Para muchos padres cuando llega la hora de comer empieza la guerra. Deben luchar contra sus niños que no quieren comer. Sin embargo, existen formas que te permitirán manejar la situación y lograr que los chicos disfruten de todos sus alimentos y sean abiertos al cambio.


 


La neofobia es el miedo a probar nuevas comidas y, aunque no lo creas, es una fobia muy normal, especialmente cuando les ofreces algo por primera vez, y también suele darse alrededor de los 2 y 3 años de edad.


 


Hace miles de años, es probable que la neofobia fuera un mecanismo de “defensa”, ya que se corría el riesgo de envenenamiento al probar nuevos alimentos. Sin embargo, hoy en día, si no se maneja esta situación adecuadamente, tus hijo corren el riesgo de tener una alimentación insuficiente o poco variada, con lo cual se sacrifican muchos nutrientes importantes para su crecimiento y desarrollo. Además, los alimentos que son rechazados casi siempre son las frutas y los vegetales, que son precisamente ricos en vitaminas, minerales y fibra.


 


En primer lugar, tené en cuenta que vos sos su principal ejemplo. Si tus hijos observan actitudes negativas de parte tuya hacia los alimentos, es menos probable que los quiera probar.


 


La variedad de alimentos ofrecidos en el hogar es muy importante para crear en los hijos la costumbre de probar diferentes platillos. Si todos los días se come casi lo mismo, es más probable que los niños sean cerrados ante un cambio. Además, recordá que la dieta debe ser variada para obtener todos los nutrientes esenciales.


 


La presentación es fundamental, porue  “todo entra por los ojos”. Usa tu imaginación y combina colores y texturas que hagan de la comida algo llamativo. Asegúrate también que la temperatura de los alimentos sea adecuada, ya que una mala impresión, como quemarse con el primer bocado, puede hacer que genere rechazo.


 


Si no quieren comer un alimento en especial, no lo obligues, pero trata en otra oportunidad. El secreto es cambiar la forma de preparar el alimento y probar nuevamente. Quizás lo mejor es que no lo hagas al día siguiente, sino unos cuantos días después, de manera que no se acuerden.

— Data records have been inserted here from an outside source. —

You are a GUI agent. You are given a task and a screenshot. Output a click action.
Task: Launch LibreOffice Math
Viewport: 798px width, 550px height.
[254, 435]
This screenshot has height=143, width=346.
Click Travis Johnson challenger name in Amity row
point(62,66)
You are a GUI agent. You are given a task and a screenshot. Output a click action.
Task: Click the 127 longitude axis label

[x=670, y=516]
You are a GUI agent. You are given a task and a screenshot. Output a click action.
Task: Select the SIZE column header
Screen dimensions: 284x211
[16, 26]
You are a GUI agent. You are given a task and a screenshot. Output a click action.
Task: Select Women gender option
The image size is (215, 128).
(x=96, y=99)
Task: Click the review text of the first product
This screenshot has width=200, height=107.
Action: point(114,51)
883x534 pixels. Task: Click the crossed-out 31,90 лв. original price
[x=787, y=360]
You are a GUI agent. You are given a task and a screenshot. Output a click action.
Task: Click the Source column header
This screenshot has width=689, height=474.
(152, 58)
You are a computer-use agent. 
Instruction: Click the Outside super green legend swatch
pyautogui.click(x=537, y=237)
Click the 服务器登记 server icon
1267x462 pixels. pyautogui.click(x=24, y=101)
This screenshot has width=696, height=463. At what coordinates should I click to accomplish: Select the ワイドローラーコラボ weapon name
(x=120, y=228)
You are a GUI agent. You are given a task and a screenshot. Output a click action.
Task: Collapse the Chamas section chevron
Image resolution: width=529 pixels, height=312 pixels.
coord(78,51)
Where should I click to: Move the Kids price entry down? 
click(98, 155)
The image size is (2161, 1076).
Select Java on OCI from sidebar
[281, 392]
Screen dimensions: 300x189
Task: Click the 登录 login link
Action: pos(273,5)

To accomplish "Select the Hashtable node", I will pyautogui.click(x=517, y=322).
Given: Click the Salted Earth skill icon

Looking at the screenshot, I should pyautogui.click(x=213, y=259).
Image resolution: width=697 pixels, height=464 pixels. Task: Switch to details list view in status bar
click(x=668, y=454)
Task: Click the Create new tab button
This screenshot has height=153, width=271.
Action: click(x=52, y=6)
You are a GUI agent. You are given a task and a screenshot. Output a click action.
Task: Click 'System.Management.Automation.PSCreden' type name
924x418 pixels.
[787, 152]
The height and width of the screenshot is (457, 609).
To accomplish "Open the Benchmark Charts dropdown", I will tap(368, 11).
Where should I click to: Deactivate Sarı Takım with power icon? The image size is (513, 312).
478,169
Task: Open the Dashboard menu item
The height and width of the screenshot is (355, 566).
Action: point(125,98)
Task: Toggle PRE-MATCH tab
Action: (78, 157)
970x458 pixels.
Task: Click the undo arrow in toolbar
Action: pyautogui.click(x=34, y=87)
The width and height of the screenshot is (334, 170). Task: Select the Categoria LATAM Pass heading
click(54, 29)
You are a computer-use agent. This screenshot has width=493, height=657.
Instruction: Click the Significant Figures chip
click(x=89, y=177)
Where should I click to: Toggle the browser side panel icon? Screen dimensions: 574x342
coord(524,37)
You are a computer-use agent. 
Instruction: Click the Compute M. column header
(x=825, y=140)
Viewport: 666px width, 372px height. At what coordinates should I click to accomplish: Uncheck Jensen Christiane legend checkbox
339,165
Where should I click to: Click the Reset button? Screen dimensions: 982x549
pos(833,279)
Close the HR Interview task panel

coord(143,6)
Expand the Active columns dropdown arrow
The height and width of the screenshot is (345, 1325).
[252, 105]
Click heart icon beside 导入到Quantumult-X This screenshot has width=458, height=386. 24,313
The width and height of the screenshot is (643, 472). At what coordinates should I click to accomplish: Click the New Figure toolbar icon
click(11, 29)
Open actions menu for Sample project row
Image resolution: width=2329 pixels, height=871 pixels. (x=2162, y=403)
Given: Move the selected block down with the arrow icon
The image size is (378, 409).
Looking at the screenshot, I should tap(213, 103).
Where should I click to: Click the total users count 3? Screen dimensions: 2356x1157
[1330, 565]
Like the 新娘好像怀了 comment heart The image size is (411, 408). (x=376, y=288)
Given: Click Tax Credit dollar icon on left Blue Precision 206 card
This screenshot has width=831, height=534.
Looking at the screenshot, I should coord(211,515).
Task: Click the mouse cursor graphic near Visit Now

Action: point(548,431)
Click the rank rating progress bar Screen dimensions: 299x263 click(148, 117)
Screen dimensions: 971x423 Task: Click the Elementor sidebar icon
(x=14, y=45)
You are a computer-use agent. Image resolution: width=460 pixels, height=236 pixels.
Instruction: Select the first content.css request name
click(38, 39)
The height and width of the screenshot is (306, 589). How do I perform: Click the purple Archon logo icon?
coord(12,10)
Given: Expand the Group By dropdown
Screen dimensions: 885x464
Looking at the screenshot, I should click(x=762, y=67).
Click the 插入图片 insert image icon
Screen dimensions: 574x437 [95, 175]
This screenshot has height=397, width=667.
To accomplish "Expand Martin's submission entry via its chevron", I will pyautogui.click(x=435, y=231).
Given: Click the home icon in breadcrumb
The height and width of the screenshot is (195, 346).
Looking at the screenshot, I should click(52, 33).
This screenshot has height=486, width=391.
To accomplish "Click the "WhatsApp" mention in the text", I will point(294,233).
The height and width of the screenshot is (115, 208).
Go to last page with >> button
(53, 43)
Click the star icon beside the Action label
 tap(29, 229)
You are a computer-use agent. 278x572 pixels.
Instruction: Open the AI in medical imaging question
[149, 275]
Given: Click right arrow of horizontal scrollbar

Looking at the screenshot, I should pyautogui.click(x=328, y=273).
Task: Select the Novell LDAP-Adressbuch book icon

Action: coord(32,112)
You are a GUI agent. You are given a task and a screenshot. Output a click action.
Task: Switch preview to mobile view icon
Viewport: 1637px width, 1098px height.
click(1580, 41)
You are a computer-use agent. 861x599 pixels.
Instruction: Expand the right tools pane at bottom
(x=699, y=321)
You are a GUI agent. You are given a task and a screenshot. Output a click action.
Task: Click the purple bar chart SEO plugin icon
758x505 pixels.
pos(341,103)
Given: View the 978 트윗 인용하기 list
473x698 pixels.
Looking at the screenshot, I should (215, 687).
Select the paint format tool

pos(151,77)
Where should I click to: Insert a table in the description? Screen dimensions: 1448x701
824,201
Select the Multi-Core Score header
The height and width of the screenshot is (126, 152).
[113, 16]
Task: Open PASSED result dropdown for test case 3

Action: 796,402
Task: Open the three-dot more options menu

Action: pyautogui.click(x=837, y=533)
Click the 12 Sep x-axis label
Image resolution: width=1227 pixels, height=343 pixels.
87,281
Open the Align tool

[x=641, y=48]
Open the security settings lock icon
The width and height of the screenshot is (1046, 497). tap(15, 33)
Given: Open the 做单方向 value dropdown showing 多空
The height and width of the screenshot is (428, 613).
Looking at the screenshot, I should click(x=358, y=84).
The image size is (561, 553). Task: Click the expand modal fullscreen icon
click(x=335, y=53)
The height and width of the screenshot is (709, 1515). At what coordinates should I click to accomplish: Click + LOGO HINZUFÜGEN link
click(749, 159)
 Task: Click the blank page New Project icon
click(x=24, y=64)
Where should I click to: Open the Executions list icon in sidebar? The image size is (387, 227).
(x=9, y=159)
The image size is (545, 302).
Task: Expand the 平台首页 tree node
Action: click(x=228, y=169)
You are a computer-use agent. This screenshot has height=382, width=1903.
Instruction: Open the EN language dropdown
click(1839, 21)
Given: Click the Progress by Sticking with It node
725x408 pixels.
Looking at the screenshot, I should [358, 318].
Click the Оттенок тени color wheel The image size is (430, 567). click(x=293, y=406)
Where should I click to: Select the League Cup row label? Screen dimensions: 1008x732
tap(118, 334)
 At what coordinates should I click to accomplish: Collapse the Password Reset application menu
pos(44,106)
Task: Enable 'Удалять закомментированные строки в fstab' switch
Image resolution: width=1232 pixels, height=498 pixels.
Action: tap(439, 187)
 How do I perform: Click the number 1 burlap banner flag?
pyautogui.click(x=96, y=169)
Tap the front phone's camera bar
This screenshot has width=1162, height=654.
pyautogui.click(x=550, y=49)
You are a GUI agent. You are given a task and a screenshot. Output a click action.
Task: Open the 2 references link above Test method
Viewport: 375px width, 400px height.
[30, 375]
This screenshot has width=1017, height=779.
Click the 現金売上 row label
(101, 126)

Muchas veces, sólo con cambiar la preparación, podés llegar a obtener mejores resultados.


 


Finalmente es como dice el dicho: “Persevera y triunfarás”. Se recomienda ofrecer un alimento hasta 15 veces (o incluso más) antes de poder afirmar que al niño “no le gusta”. Esto requiere paciencia y mucho amor, porque es más fácil darse por vencido al segundo o tercer intento. Sin embargo, el esfuerzo vale la pena, porque vas a estar creando hábitos de alimentación saludables en tus hijos.